再生なるか、百貨店№2
現在百貨店は大丸や高島屋の不動産シフト成功に右へ倣えとばかりに、「売り場の賃貸化」へ急速に舵を切っています。自主で商品を買い取り、自社で販売していこうとした伊勢丹の大西社長がクーデターにより失脚してからというもの、どの百貨店も安易な『場所貸し屋』に成り下がろうとしています。取引先を脅かして値入率を下げさせるのが限界点にまで達した今日、商品も販売員も取引先負担ではこれ以上の商品利益率向上は望めません。その結果、より確実に利益を確定するために不確定要素の多い「販売業」から「テナント業」へシフトする流れが大きなうねりとなり始めているのです。しかし初めからディヴェロッパー業をおこなっている企業と百貨店からの転換では基本的に大きな要素が異なっているのです。それは抱える社員数です。因みに高島屋が運営する㈱東神開発は総員200名足らずで国内12か所海外2か所の業務をこなしています。取り扱い売上高で3,000億円、実売上高でも450億円は優に超える金額を叩き出しています。1店舗で数百名の社員がいる百貨店とは根本的な経費構造が違うのです。ですから単純にディバロッパー業に進出しても、社員数が減るわけではないので経費が削減するわけではありません。利益は簡単には出ないのです。百貨店は十年後を見据えて人員削減に入るでしょうが、それまで持ちこたえるか否かは判りません。所詮、ディベロッパー業への転換とは社員の首切り以外の何物でもありません。また、ディベロッパーに不可欠なフロアー全体および全館のMDを組めるマーチャンダイザーの育成も百貨店では未成熟です。各アイテムごとに分けられた百貨店のバイヤー達はライフスタイルに沿ったMD構築までは学んでいません。細かい小さな部分へ入っていくことは得意ですが、大きな全体の流れを見る訓練は受けてはいないのです。その為、外部のコーディネーターに頼ってみたり、商品を売ったこともない企画会社の言いなりにゾーンを構築してしまうのです。概して自社内で組み立てることは苦手です。唯一自社に優れたマーケティング部門を持っていた伊勢丹のみがマーチャンダイザーを育成できるでしょうが、大西社長なきあとの新体制では疑問符が付きます。

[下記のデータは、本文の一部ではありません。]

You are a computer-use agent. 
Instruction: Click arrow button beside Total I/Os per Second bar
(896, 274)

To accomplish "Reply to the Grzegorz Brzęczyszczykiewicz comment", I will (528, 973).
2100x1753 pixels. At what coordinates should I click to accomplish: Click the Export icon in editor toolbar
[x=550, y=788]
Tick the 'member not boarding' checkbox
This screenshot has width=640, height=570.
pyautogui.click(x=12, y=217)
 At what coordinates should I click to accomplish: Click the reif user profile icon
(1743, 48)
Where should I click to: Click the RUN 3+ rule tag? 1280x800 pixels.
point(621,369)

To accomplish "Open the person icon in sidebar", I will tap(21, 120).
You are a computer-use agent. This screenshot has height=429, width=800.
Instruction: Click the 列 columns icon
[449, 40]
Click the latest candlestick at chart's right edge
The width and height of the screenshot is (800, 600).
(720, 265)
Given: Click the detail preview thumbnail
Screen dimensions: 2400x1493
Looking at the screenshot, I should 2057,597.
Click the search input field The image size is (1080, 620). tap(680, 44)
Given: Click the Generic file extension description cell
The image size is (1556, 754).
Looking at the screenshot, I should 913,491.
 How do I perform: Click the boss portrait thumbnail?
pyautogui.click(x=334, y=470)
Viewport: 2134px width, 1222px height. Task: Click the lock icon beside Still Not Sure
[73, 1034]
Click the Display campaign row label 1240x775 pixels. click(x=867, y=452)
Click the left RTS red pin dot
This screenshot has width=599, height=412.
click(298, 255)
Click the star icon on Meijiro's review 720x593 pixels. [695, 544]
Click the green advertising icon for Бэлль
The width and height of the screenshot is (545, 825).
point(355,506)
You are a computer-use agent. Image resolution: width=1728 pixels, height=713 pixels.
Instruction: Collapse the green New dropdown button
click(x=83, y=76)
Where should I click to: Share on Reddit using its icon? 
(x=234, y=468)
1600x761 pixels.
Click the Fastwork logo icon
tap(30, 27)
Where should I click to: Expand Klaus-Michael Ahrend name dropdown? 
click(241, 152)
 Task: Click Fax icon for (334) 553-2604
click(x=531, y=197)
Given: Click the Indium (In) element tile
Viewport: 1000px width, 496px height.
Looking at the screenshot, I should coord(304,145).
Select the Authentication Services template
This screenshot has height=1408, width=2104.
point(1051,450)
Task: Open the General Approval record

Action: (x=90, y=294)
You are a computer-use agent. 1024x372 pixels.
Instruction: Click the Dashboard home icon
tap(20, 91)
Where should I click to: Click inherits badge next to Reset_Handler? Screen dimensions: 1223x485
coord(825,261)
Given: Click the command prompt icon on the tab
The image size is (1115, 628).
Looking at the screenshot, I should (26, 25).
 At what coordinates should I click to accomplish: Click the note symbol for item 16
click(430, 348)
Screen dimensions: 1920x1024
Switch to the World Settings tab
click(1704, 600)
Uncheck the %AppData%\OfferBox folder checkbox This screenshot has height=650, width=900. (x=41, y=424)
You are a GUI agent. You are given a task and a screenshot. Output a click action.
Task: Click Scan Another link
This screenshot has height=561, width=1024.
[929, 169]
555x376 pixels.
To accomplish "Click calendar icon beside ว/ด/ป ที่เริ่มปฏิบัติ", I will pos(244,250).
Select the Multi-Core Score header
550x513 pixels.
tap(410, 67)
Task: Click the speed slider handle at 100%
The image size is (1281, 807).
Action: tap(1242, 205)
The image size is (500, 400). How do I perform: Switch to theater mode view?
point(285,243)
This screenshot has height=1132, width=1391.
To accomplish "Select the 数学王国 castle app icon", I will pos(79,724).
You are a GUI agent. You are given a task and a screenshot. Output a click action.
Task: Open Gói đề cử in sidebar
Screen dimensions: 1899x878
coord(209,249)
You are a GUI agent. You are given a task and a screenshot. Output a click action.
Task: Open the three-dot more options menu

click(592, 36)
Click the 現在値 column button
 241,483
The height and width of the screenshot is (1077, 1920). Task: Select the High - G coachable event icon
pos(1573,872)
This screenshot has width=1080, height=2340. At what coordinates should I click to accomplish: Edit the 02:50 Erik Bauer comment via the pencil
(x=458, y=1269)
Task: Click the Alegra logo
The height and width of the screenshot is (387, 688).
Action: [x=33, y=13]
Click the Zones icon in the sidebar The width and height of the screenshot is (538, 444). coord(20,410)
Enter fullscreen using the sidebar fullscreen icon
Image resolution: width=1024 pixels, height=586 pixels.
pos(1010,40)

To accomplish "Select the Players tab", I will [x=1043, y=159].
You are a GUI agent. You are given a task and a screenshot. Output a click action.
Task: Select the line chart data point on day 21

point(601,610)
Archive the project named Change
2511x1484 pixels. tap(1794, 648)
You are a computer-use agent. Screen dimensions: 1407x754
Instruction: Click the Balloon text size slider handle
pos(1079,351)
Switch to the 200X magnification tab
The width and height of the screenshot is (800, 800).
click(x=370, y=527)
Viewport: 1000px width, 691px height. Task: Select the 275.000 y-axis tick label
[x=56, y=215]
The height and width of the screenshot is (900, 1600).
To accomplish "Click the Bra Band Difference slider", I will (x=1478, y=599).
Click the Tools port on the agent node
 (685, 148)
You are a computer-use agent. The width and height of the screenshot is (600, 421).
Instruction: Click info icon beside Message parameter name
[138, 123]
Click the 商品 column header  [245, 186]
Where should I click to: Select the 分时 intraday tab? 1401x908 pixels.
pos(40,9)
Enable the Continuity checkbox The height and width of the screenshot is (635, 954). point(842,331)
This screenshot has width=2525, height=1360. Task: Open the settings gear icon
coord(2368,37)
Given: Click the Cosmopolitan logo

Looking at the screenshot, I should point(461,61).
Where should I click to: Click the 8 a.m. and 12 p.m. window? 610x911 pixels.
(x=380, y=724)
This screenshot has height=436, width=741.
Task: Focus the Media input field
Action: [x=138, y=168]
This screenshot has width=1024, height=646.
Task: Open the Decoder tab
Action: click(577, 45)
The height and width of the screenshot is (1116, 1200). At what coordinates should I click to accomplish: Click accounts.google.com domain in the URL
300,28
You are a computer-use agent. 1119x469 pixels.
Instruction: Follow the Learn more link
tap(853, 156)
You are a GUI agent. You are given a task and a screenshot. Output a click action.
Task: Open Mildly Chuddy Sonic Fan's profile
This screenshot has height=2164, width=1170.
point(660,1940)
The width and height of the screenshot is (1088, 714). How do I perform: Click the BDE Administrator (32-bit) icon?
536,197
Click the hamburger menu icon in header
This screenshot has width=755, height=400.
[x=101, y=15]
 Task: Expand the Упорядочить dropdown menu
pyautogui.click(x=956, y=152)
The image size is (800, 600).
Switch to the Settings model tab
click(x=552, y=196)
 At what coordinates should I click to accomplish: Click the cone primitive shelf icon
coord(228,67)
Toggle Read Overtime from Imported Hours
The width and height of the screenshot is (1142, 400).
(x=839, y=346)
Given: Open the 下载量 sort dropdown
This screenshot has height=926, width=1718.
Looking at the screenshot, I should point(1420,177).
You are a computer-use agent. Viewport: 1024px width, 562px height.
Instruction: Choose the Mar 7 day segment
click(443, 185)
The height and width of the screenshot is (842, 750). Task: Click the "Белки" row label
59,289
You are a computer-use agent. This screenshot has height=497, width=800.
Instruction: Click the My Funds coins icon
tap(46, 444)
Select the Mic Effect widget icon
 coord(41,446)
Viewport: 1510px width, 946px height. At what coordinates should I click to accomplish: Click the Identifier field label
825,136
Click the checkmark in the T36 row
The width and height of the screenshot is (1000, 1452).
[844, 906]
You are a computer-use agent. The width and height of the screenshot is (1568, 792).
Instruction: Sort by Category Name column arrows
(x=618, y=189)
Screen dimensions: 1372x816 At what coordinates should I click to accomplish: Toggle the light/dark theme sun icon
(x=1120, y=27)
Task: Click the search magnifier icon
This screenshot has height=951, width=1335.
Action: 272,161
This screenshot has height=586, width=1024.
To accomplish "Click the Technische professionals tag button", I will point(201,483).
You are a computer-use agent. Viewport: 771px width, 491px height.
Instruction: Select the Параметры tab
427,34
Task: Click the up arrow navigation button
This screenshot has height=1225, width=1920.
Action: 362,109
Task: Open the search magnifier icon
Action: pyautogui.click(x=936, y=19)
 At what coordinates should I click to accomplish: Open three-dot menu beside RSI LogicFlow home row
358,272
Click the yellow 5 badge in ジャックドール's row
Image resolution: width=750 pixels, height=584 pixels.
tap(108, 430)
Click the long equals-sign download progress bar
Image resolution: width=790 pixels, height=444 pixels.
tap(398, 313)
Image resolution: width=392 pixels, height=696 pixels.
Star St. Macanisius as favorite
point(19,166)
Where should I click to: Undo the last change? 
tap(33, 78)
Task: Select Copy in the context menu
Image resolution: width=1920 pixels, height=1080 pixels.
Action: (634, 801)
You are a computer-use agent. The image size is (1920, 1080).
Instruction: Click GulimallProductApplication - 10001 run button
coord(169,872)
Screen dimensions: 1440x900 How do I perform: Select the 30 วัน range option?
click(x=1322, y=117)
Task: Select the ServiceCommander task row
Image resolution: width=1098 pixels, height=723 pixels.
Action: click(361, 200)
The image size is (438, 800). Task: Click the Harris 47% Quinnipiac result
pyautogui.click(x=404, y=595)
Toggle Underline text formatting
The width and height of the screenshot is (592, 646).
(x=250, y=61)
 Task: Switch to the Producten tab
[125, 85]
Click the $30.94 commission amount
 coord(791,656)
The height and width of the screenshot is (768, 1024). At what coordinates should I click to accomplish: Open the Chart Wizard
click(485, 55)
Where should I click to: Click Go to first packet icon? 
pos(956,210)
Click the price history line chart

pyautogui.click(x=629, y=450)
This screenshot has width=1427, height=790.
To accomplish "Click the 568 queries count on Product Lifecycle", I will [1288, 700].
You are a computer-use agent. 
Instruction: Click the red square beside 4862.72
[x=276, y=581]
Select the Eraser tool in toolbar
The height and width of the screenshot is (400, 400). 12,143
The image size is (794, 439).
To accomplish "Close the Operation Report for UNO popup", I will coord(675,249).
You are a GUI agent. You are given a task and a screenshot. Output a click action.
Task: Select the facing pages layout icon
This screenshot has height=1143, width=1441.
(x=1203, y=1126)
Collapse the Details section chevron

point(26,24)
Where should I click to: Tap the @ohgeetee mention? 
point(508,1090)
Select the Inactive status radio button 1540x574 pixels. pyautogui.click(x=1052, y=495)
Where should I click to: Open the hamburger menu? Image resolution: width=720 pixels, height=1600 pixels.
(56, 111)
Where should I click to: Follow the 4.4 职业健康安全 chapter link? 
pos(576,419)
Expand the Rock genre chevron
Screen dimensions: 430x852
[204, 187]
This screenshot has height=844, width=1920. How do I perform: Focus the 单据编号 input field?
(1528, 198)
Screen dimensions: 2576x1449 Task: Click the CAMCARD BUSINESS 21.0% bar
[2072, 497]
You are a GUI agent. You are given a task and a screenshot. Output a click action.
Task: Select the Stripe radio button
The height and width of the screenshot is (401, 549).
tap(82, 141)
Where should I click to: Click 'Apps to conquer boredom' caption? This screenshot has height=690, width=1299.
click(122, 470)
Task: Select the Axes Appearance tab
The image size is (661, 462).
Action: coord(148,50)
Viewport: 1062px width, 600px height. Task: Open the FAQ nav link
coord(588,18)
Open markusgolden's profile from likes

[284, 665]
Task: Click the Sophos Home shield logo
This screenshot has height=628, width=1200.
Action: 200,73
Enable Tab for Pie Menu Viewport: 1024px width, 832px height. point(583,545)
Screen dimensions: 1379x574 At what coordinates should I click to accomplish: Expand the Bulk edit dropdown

しかし、一番重要なことは、概して一等地に存立する店舗を場所貸しにして利益を稼ぐことは企業の本分ではありますが、それだけでは今までもあった駅ビルやファッションビルと同じで、文化としての消費をリードしていく存在ではありません。百貨店が独自の業態開発を指向せず、ただのディベロッパー業ではその存在意義が問われます。大丸がこの春開業したギンザ6はもはや百貨店とは言えず、事務所ビルに付随する商業ゾーンとしか言いようがないのです。